Tristram Hunt’s modest suggestion in Monday’s Guardian that Britain’s 2,570 fee-paying schools make a larger contribution to the wider community or risk losing their charity tax rebates roused predictable fury from the usual suspects, not least in Fleet Street which, like many of our institutions, is less meritocratic than in post-war generations past.
The Daily Mail called Labour’s education spokesman “the privately educated expensively coiffed son of a baron” – Hunt’s father is a Cambridge scientist, councillor and life peer – who is also a “hypocrite”. It is a charge we can all level against each other, as Polly Toynbee briskly notes here – so Hunt Jr must be doing something right. Wednesday’s Guardian letters page says he’s not doing enough.

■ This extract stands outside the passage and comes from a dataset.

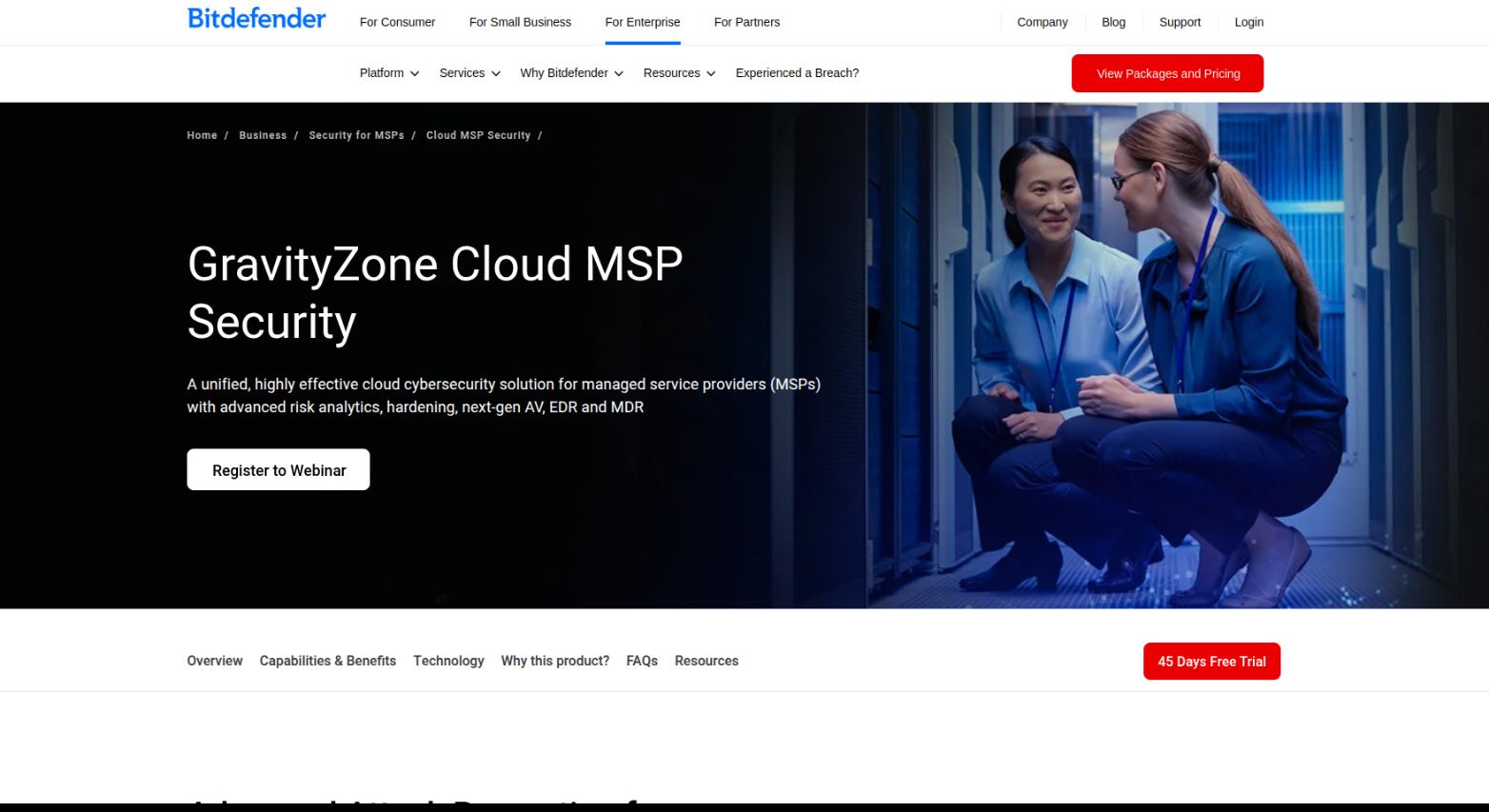1489x812 pixels.
Task: Click Register to Webinar
Action: pos(278,469)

Losing their share of an annual £164m of business rate rebate won’t kill off powerful and prestigious schools, though it may harm some smaller ones – many of them pretty poor schools, I suspect, those that survive on middle-class fear of their children being educated alongside the majority of their fellow citizens and losing status in towns and cities up and down the country
If enacted – always a big if – it means that parents will probably have to pay more, though one Guardian letter writer points out that they already pay twice through their taxes – saving £800m a year on state school places they don’t take up – and benefit society and the Treasury in other ways. The fact is, as widely noted in these unsettled times, the private schools do trouser a disproportionate share of Russell Group university places and good jobs later on.
It’s not all on sheer merit, don’t kid yourselves, though we should pause to note in passing that most modern states retain elitist educational fast streams of one kind or another – including such self-consciously egalitarian republics as France and, differently so, the US.
To judge by their private lives and attitudes, meritocratic graduates of France’s “grandes écoles”, the likes François Hollande (who out-Mellors David Mellor) and Dominique Strauss-Kahn, the rival who should have got his job, Eton turned our Dave into a model citizen. Phoney Texan, George W Bush (Andover, Yale and Harvard Business School) ? Don’t even ask.
There are a lot of clever underused young people out there which the comprehensive school system has done a lot to nurture, but too many still slip between the cracks.
But, just like Labour’s mansion tax plans, Hunt’s modest proposal highlights another feature of contemporary British life which is gradually surfacing into public consciousness. It is the extent to which life’s prizes – which our own upper and aspiring upper middle classes once took to be their entitlement – are under challenge from immigrants of one kind or another. It’s a comfier version of the struggle which motivates Ukip voters who want quicker GP appointments and good primary school places, but it’s real too.
Only last weekend the Sunday Times, quasi-bible for many materialistic aspirants, quoted on page one a private school head (paywall) warning that layers of middle-class doctors, lawyers and teachers accustomed to sending their kids to private schools were being priced out of the market by fast-rising fees, quadrupled in 20 years. It risks such schools becoming “finishing schools for the children of oligarchs”, the sort of foreigners (and Brits) who can still afford the bills, he says.
You might laugh and say “tough luck”, especially if you don’t live in London or other major cities with prestigious private day schools, or aspire to boarding schools which sometimes dominate market towns (and boost employment in them).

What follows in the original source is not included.